The appellant had assigned to it the rights, title and interest carried by Religare Finvest Ltd. as secured financial creditor of the corporate debtor, having 3.94% of voting share in the Committee of Creditors (CoC). During the CIRP, the appellant expressed its reservations on the share being proposed, particularly with reference to the value of the security interest held by it, and chose to remain a dissentient financial creditor. Eventually, the resolution plan received the approval of 95.35% of the voting share of the financial creditors. The resolution plan approved by the CoC was also approved by the NCLT, which found the same to be "feasible and viable". Thereafter, the appellant preferred an appeal against the order of the NCLT under Section 61(1) read with Section 61(3) of the Insolvency Bankruptcy Code, 2016 (IBC).

Decision of the NCLAT

The appellant, before the NCLAT, contended that after the amendment of Section 30(4) of the IBC, the CoC was required to ensure that the distribution took into account the priority amongst the creditors and the value of the security interest of a secured creditor. Hence, the appellant challenged the order of the NCLT as being not in accordance with the law. The NCLAT referred to the decision in Essar Steel India Ltd. v. Satish Kumar Gupta and Ors.2 and held that the protection of creditors, in general, was essential. However, it was also imperative that the creditors were protected from each other. Further, the NCLAT observed that the IBC was never meant to read so as to give the creditors with greater rights in a bankruptcy proceeding than what would be enjoyed by them under the general law. Thus, the NCLAT taking note of the principles expounded in the Essar Steel case rejected the appellant's arguments. Aggrieved by the order, the appellant approached the Hon'ble Supreme Court of India under Section 62 of the IBC.
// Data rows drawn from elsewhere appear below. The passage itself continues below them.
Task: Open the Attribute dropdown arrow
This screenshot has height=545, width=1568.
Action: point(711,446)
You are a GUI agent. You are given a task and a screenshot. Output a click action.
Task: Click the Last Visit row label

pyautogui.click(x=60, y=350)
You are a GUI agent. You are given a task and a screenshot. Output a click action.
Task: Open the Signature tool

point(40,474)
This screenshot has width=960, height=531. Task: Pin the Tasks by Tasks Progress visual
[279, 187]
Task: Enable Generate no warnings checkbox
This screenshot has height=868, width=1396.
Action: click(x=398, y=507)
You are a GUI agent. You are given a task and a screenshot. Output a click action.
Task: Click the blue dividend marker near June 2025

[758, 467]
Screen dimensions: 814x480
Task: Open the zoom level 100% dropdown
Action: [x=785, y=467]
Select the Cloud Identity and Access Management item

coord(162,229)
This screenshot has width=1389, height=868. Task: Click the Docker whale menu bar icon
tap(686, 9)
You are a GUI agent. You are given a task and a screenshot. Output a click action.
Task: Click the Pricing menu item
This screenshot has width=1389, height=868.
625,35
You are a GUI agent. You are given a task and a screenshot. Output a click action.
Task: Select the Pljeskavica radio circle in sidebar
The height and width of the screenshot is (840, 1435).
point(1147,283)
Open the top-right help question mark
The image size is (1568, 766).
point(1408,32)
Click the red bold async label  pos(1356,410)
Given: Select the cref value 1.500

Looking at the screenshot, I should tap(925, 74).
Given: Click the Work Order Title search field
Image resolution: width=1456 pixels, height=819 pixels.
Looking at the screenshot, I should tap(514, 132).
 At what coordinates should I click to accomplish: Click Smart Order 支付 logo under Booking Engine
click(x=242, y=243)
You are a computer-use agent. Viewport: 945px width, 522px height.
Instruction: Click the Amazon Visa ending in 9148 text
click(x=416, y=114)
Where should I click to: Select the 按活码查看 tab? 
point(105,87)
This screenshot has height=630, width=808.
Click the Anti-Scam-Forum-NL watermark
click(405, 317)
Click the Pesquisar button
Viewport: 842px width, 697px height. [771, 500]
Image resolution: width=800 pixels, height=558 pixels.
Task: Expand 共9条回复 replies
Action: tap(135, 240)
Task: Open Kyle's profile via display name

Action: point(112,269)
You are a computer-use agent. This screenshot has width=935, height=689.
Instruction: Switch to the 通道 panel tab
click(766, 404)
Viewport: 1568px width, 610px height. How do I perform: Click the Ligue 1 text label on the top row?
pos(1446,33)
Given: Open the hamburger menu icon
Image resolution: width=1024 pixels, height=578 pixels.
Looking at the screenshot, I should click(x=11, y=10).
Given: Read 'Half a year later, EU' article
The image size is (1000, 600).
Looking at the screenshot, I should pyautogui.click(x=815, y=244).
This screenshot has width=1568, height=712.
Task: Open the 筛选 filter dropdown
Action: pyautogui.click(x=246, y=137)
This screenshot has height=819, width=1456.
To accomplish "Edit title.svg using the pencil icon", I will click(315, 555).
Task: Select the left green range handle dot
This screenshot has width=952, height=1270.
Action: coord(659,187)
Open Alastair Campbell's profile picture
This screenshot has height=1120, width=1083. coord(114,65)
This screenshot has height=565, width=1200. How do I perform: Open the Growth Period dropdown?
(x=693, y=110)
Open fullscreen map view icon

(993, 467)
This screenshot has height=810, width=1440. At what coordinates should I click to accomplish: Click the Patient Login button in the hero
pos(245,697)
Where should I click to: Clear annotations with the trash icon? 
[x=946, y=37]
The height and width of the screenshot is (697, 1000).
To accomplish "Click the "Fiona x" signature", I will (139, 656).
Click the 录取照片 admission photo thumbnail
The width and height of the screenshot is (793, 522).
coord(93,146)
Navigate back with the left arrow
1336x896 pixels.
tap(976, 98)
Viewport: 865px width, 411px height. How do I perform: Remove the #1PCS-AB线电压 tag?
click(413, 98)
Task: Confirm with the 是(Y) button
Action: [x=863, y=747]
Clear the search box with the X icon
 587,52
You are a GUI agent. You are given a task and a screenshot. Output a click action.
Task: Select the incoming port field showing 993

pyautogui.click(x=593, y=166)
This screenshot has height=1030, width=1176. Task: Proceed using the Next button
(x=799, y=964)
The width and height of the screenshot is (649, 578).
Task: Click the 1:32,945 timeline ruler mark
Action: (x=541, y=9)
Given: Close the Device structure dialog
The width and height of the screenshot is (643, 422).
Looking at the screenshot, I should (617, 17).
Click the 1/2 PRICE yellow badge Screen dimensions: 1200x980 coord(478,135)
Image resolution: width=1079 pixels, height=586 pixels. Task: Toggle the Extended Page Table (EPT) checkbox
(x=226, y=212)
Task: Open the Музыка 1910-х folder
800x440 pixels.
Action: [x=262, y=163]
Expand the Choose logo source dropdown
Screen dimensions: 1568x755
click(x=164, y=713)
Decision of the Hon'ble Supreme Court

The appellant before the Hon'ble Apex Court once again reiterated its case that the CoC could not have failed to consider the provision contained in Section 30(4) of the IBC, the priority and value of security interest of the creditors while deciding upon the manner of distribution. The appellant also added that the principal reason for its dissent was that against a total admitted claim of over INR 13.38 crores, the resolution applicant had offered the appellant a meagre amount of about INR 2.026 crores. Moreover, such an offer was made in ignorance of the fact that the value of the security held by the appellant was to the tune of more than INR 12 crores.

The Hon'ble Supreme Court at the outset held that the appeal was totally bereft of substance and did not merit admission. The Hon'ble Supreme Court observed that it was beyond a shadow of a doubt that the approval of resolution plan fell within the domain of the commercial wisdom of the CoC, and the scope of judicial review was limited to the four corners of Section 30(2), read with Section 61(3) of the IBC. The Hon'ble Apex Court relied on the decision in Jaypee Kensington Boulevard Apartments Welfare Association and Ors. v. NBCC (India) Ltd. and Ors.3 and other previous decisions4 to reiterate that the powers of the adjudicating authority dealing with the resolution plan did not extend to examination of the correctness of commercial wisdom exercised of the CoC. Thus, once it was found that all mandatory requirements were duly complied with, the process of judicial review could not be stretched to carry out quantitative analysis qua a particular creditor or any stakeholder, who may carry his own dissatisfaction. In other words, the Hon'ble Supreme Court held that every dissatisfaction might not partake the character of a legal grievance meriting an appeal.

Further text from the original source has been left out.